*Rows*.
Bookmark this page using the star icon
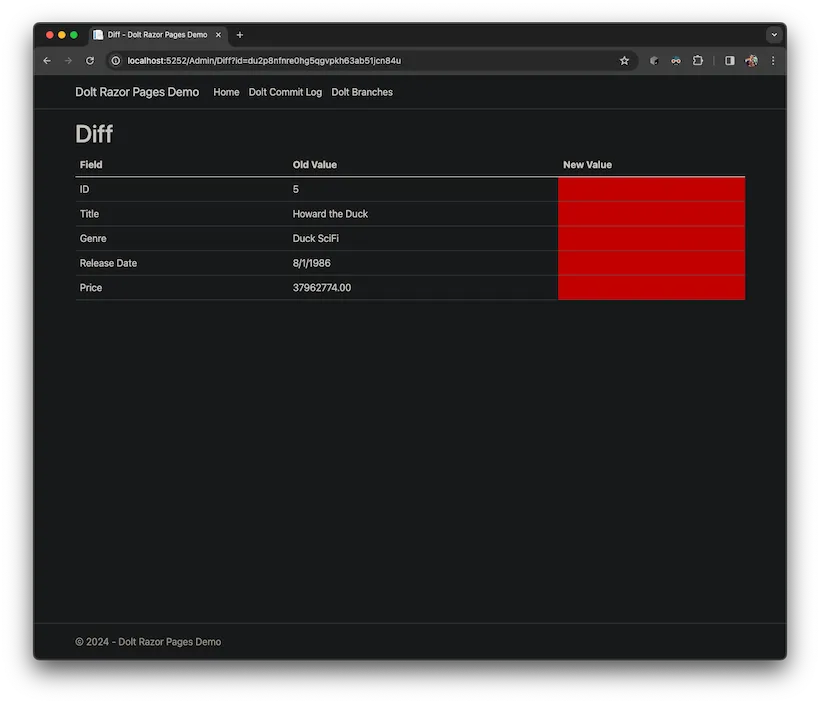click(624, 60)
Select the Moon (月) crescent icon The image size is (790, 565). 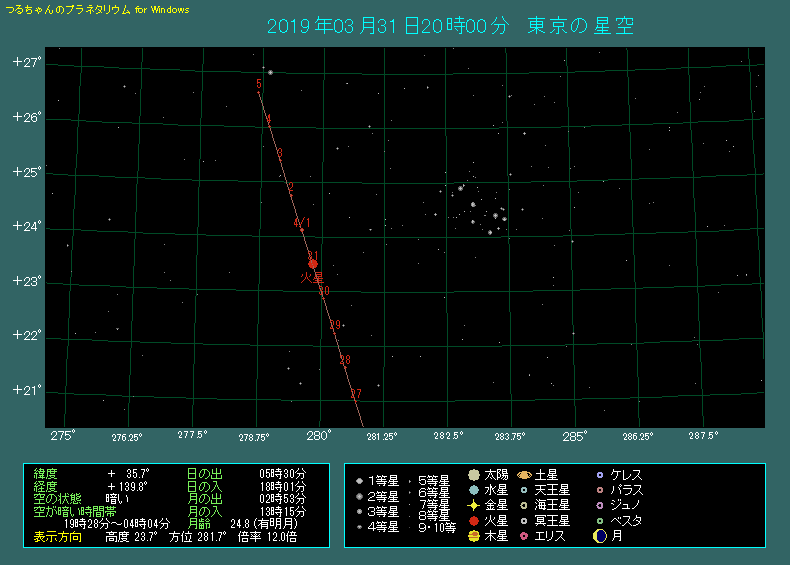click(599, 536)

---

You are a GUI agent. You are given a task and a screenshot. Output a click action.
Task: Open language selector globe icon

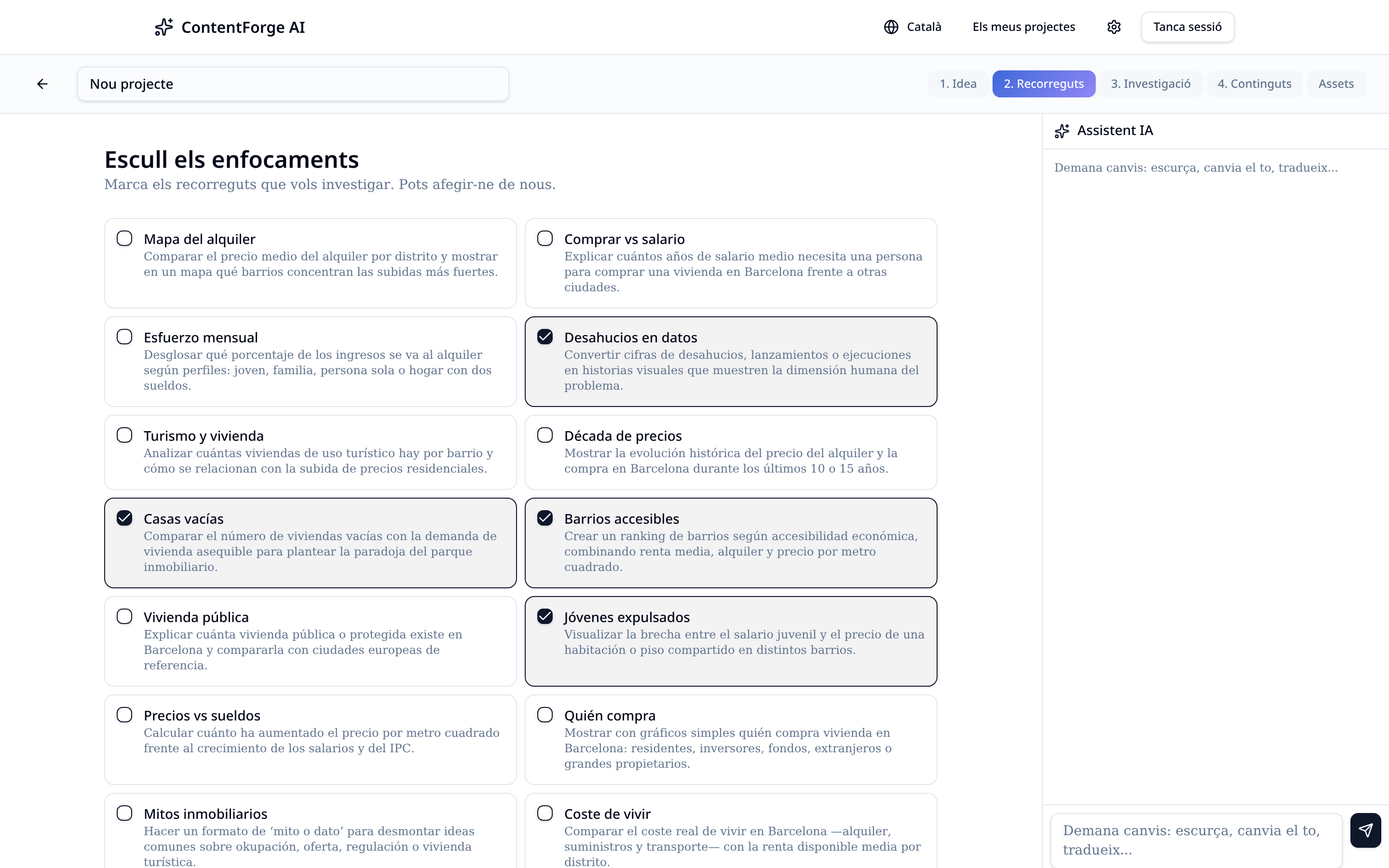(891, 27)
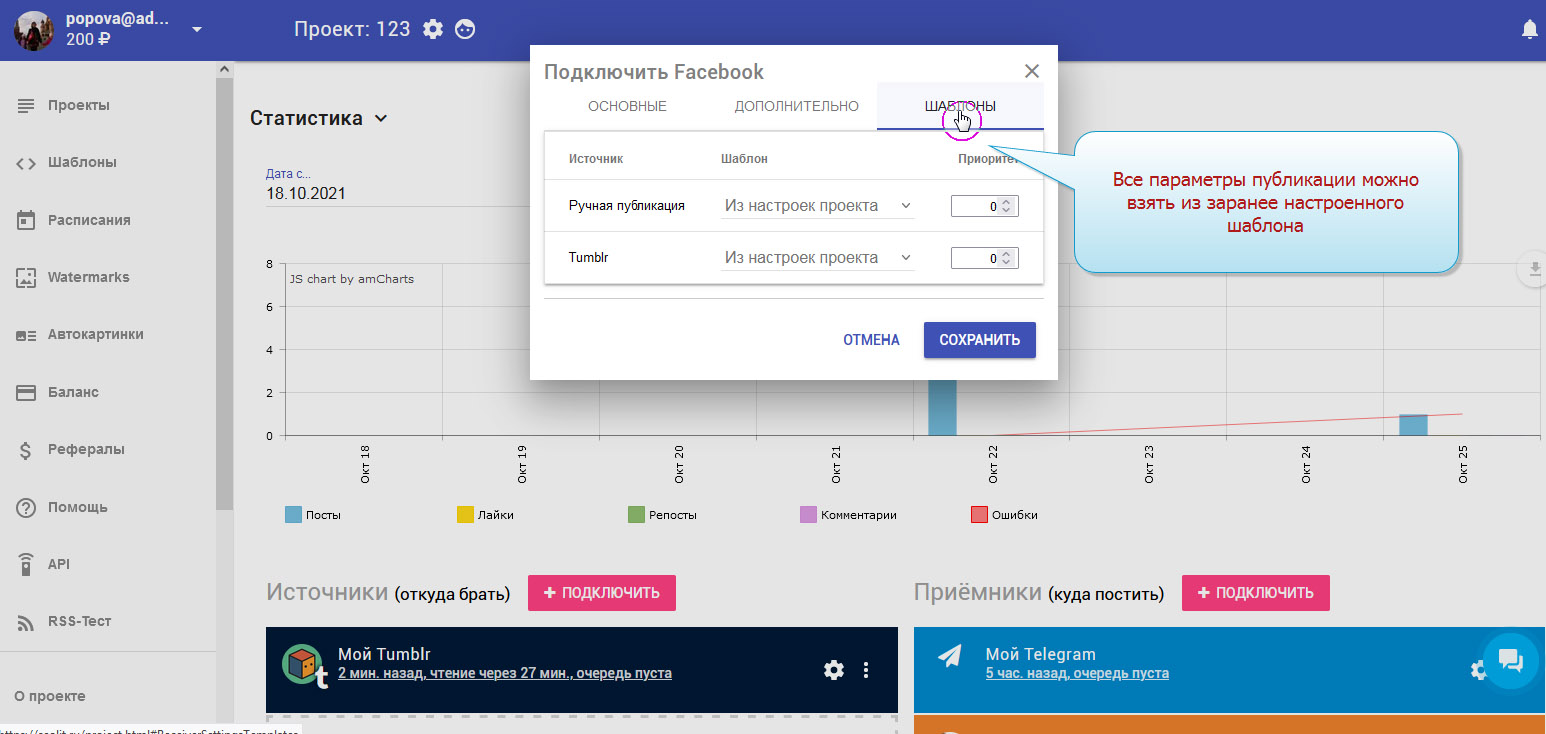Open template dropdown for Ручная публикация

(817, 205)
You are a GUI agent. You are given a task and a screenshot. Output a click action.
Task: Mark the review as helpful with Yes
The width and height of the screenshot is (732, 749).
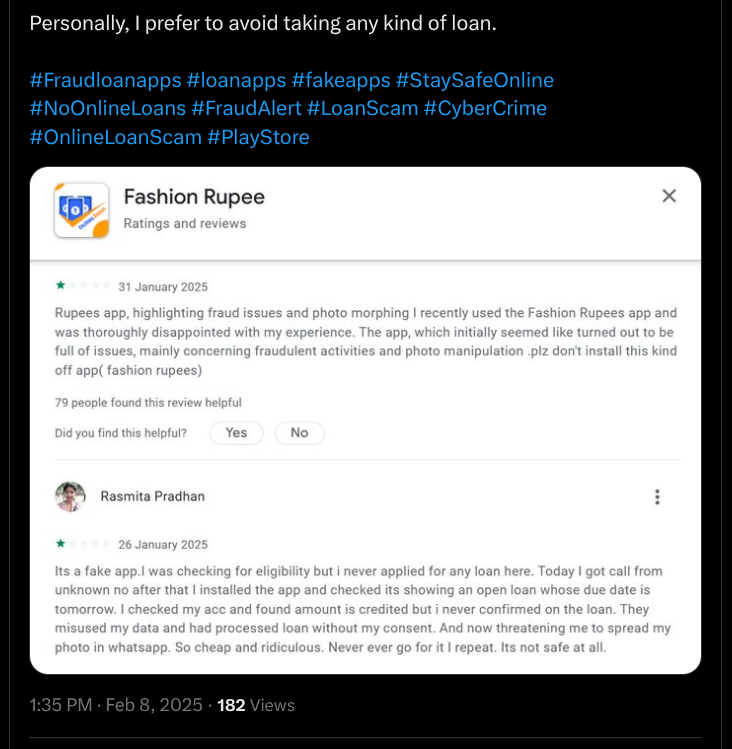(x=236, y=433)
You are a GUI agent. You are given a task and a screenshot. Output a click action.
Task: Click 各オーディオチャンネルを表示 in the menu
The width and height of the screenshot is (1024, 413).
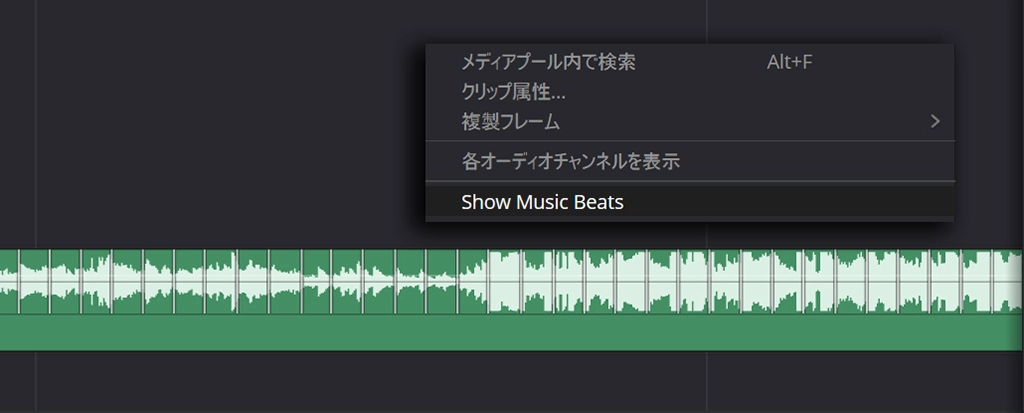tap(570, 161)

==

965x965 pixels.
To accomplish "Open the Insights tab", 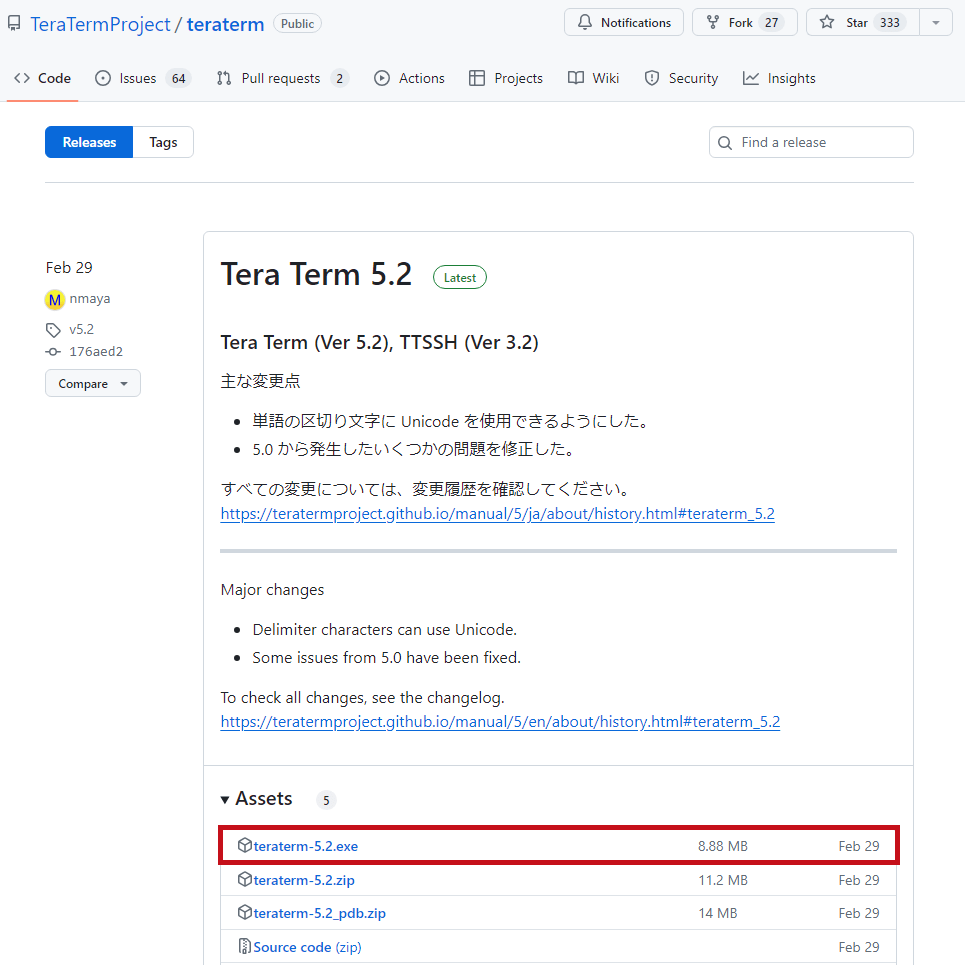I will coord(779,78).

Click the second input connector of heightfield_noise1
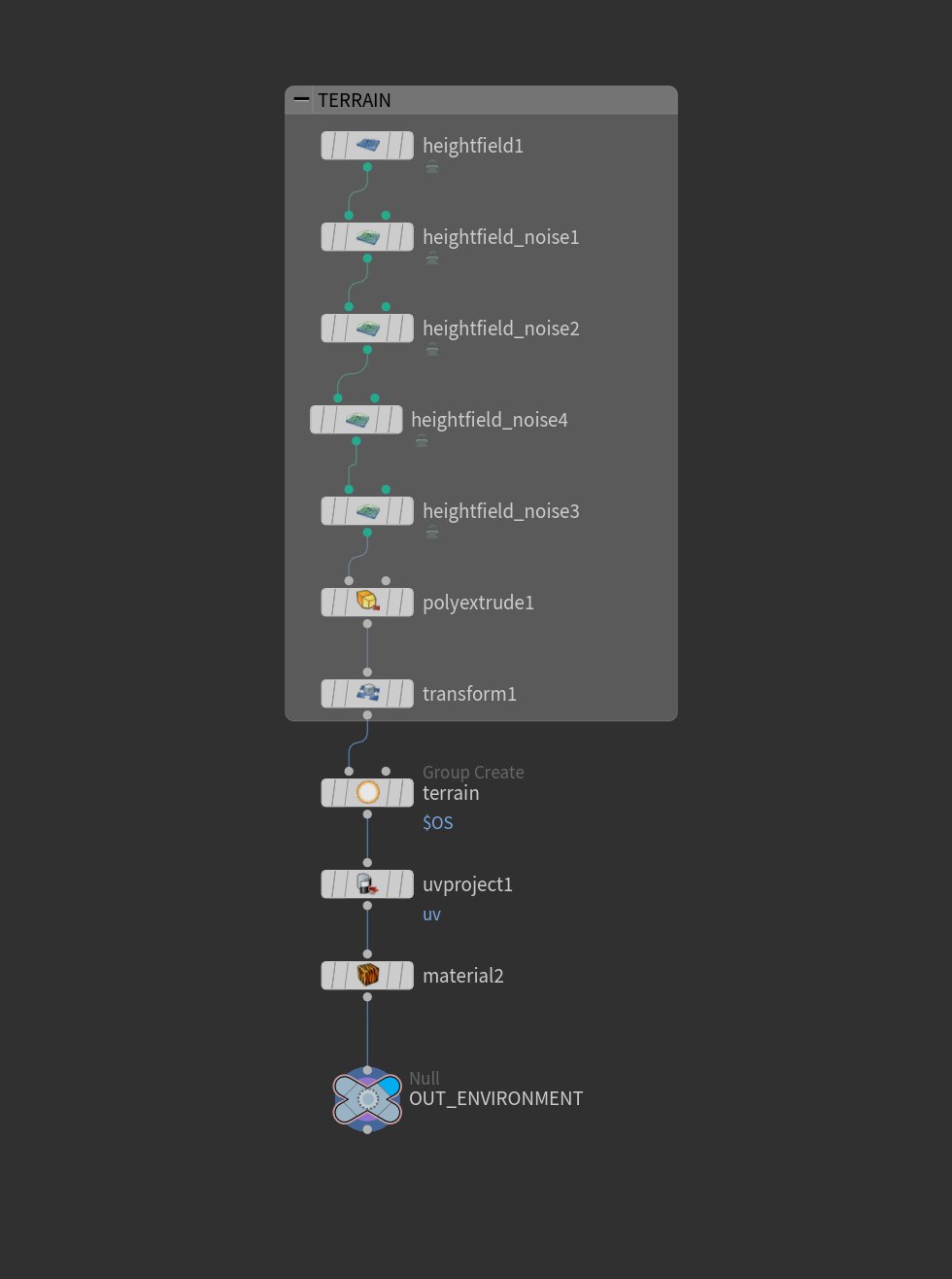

*What is asked*. Copy out every line in the rows above that contains the string "width". Case counts.

*Expected output*.
The width and height of the screenshot is (732, 749).
The width and height of the screenshot is (1024, 413).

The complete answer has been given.